From the very beginning of a product to its launch and subsequent marketing campaigns, data and market analysis are crucial. A product’s design features, target audience, and pricing are just a few examples of the areas of a product that require insight and research. Without it, it would be almost impossible for a company to accurately create something compatible with its target market.
What is a Market Research Analyst?
Although Market Research Analysts can work in a number of fields and specializations, their job is always consistent: use various research methods to acquire data about a product’s target audience and use, and convert those findings into actionable insights for the company. Product Designers, Product Managers, and Product Marketers all rely on these insights to perform their jobs to the fullest extent.
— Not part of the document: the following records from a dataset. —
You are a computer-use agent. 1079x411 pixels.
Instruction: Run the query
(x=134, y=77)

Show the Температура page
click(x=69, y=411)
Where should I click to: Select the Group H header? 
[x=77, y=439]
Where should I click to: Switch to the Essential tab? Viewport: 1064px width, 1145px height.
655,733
Market Research Analysts can be directly employed by a certain company to focus on their product full-time, but brands often use Market Research Analyst firms to advise them and execute data collection as needed, like when the product is going through a design overhaul, or when the Marketing team is looking to create a major campaign.
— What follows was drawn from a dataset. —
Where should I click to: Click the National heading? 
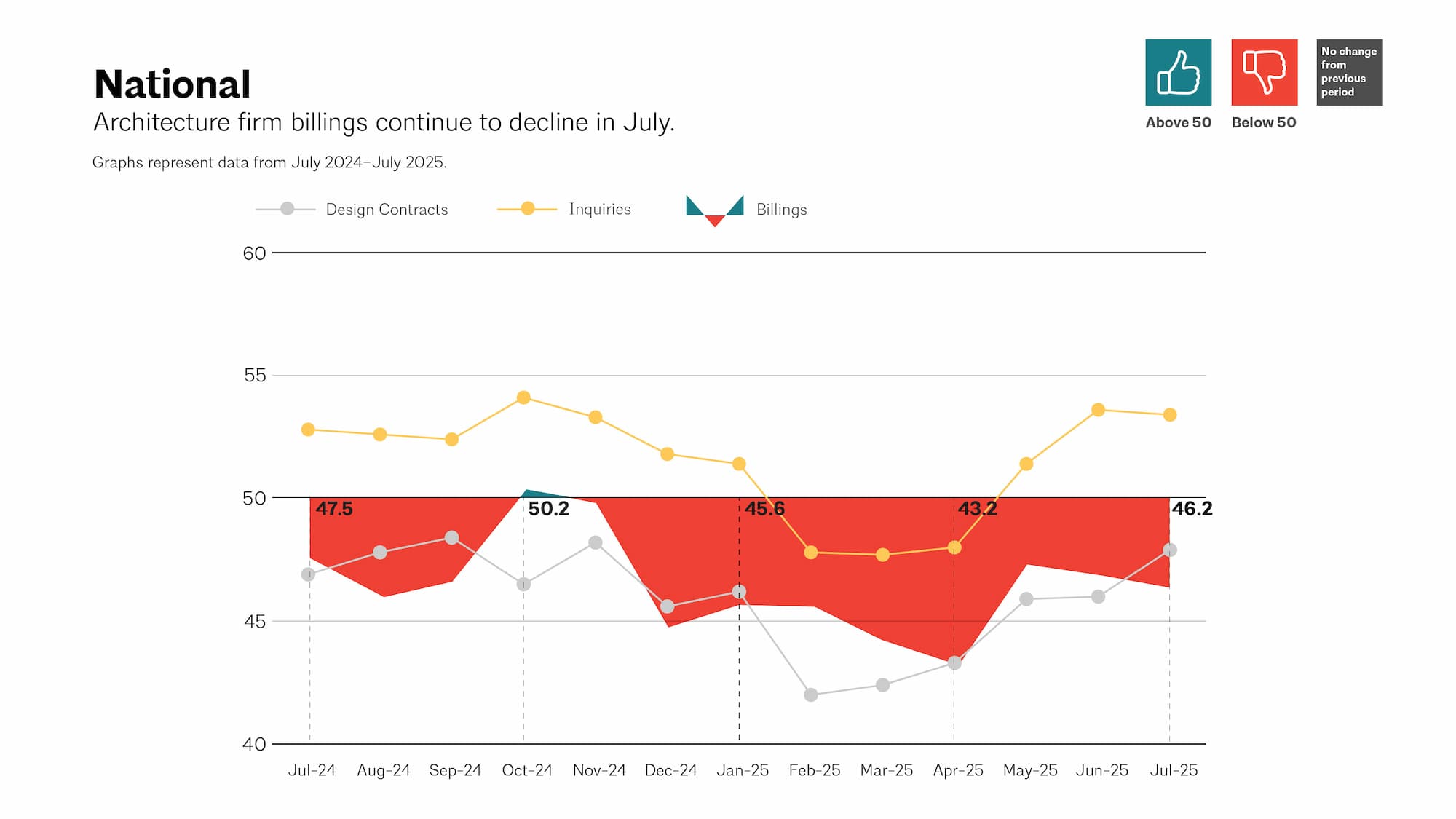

The end goal of Market Research Analysis is to optimize the product and maximize profits—the means vary based on industry, but an ever-changing customer landscape means that the work of a Market Research Analyst is never done.
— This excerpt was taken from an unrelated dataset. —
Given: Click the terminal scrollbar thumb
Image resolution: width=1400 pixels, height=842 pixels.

What Fields Use Market Research?
Since every field and every department in the company is working towards the common goal of perfecting and promoting its product, no one is totally independent of the need for Market Research. However, the areas that may work most directly with Market Research Analysts within a brand are:
- Product Design: Product Designers are in charge of all aspects of a product’s usability and features, so it’s important for them to understand what users are looking for. Pain points, desires, and use cases all help Designers create a tailored product that consumers will want to engage with, and data is needed throughout to give the team a clear path to follow.
- Product Marketing: From setting prices for the product to promoting it through appropriate channels in a way that speaks to the target audience, Product Marketers have a lot of decisions to make that require data. Competitor research is one example of what Market Research Analysts would present to PMMs to help them decide a fair price for their offering that maximizes their earnings, but is also accessible to the user and is in the neighborhood of what a similar product would charge. Campaign creation also uses data to get a sense of what resonates with the user base, and allows Product Marketers to allocate their resources for the greatest ROI.
- Sales: Hand-in-hand with Marketing, Sales needs data to understand customer pain points and needs to best tailor their efforts in that area.
What Do Market Research Analysts Do?
Under the umbrella of collecting useful data, there isn’t much that Market Research Analysts don’t do. From coming up with new ways to effectively pull insights from their research, to advising design and marketing teams on their campaign creation, to assessing how well a campaign has performed, the role covers a wide range of purposes.
The two main components of the job are the research portion, during which data is collected, and the analysis and interpretation portion, during which the data is turned into actionable insights. Of course, one is not possible without the other, so it’s important for professionals to have a strong command of both the hard skills needed for the research and the foundational knowledge to understand it in a way that helps the company.
Another important part of the position is being up to date with the latest market trends and news, since this knowledge provides context for observable data that allows it to better be applied to real-life situations.